Von einer Krise, die so groß und ungeheuerlich ist, das alle anderen Erlebnisse daneben in der Erinnerung verblassen; weil sie auch anders hätten ablaufen können oder gar nicht. Weil sich unser Dasein dadurch nicht veränderte oder nur eine unbedeutende Wendung nahm. Pannen sind vermeidbar oder reparabel. Aber die echte Lebenskrise kann uns vernichten, uns aus der Bahn werfen oder dem Dasein eine radikale Wendung zum Guten oder Schlechten geben. Auf jeden Fall ist der Mensch, den sie trifft, nie mehr das, was er vor ihr gewesen ist.
In meinem Leben war der 11. Juni 1866 das Datum, mit dem sich mein Dasein radikal änderte. Das war der Tag, an dem ich zwar eine schlimme Katastrophe überlebte, aber der Mensch, der ich bislang gewesen war, ausgelöscht wurde.

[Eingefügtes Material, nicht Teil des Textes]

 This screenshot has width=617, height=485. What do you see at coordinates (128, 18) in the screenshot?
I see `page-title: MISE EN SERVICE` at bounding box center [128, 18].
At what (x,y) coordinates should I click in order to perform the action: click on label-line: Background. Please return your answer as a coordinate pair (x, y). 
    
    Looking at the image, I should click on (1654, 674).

Was sich an konkret nachweisbaren Dingen damals in Halcon Canyon und in Fort Calhoun in Texas abgespielt hat, ist in den Annaleu der Armee und in den Archiven der Presse und der Ministerien in den verschiedensten Versionen schriftlich festgehalten. Sie enthalten das, was man so gemeinhin als Wahrheit zu bezeichnen pflegt. Nüchterne Zahlen von Menschenopfern, von Verlusten an Material und Soldaten, die ihr Leben im Dienst für die Nation verloren. Beschreibungen der geographischen Begebenheiten und historische Voraussetzungen eines Indianeraufstandes, der zu diesen Verlusten führte. Untersuchungsberichte von Militärgerichten, die sich mit Schuldfragen beschäftigen mußten. Und unzählige Zeugenaussagen von Personen, die in die Katastrophe verwickelt waren. Allerdings haben sie mit der Wahrheit dieses Tages wenig oder gar nichts zu tun.

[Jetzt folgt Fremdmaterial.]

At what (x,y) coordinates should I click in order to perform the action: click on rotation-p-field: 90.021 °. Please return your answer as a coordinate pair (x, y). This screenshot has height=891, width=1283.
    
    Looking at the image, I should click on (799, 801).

Ich habe das alles in meiner letzten Tagebuchaufzeichnung beschrieben, was zu diesem tragischen Ereignis im Halcon Canyon führte. Ich habe die Katastrophe selbst beschrieben, die ich als einziger Beteiligter überlebte, und auch die Gefühle geschildert, die mich während des Überfalls ergriffen. Das unbeschreibliche Entsetzen eines jungen Menschen angesichts einer grauenhaften Tat. Aber alles das hat nur mittelbar mit meiner Krise zu tun. Sie hängt nicht von der Größe oder Wucht eines äußeren Ereignisses ab, sondern allein von der augenblicklichen Beschaffenheit des Menschen, den sie trifft.

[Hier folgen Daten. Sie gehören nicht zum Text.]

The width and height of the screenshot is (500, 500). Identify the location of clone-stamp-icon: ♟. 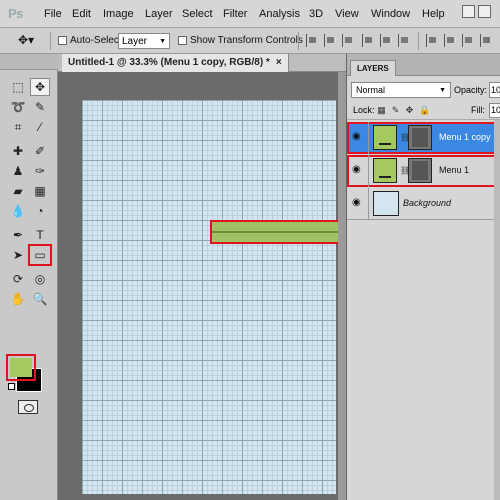
(18, 171).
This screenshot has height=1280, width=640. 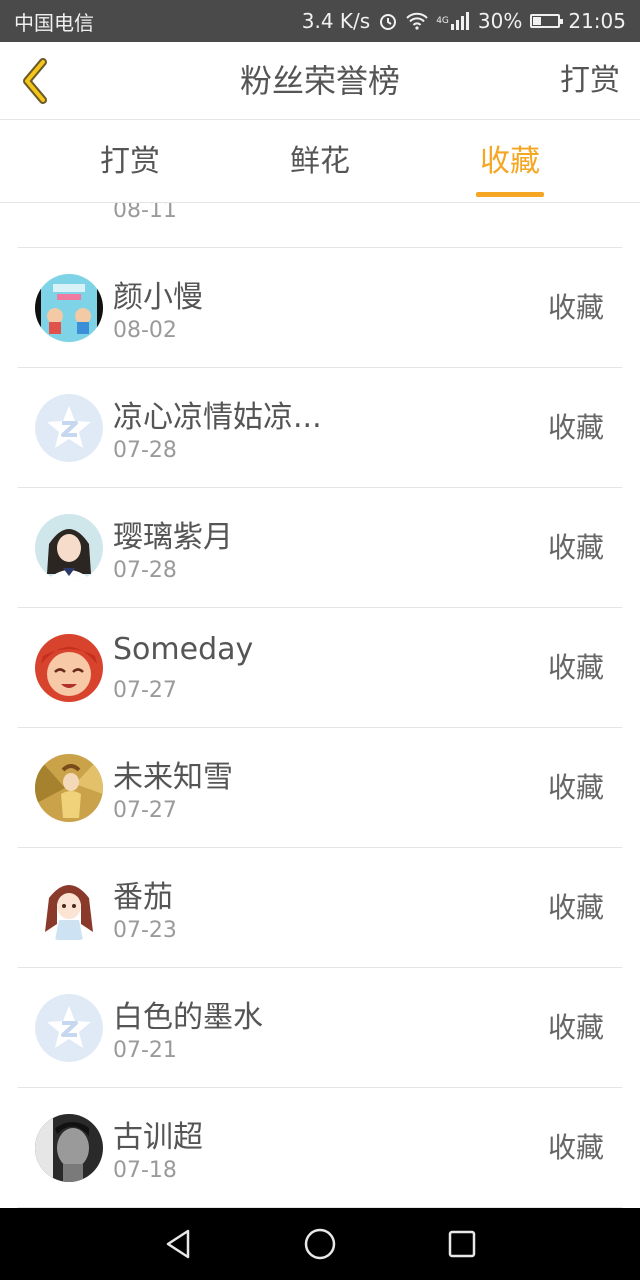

Man kann sagen, daß das Schicksal einen Menschen erst auf das vorbereiten muß, was für ihn zu einer Krise werden soll. Manchen kann der Anblick einer Schlacht mit Tausenden von Opfern relativ unberührt lassen, weil dieses Ereignis nichts mit seinem persönlichen Schicksal oder seiner Bestimmung zu tun hat. Es mag ihn aufrütteln oder tief beeindrucken, aber es bedeutet für sein Leben nicht die Wendemarke, den Umsturz, die Entscheidung.
Für mich war der 11. Juni 1866 das wichtigste Datum seit meiner Geburt. Und vielleicht wird es auch das wichtigste Datum bis zu meinem Tod bleiben.
So wichtig ist die entscheidende Krise in dem Leben eines Menschen. Und nicht das äußere Ereignis, das eine Krise auslöst, ist wichtig – des kann eine ganz banale, belanglose Sache sein –, sondern wie der Mensch, dem das Schicksal sie als Prüfung auferlegt, damit fertig wird. Denn eine Krise trifft ihn meistens unvorbereitet.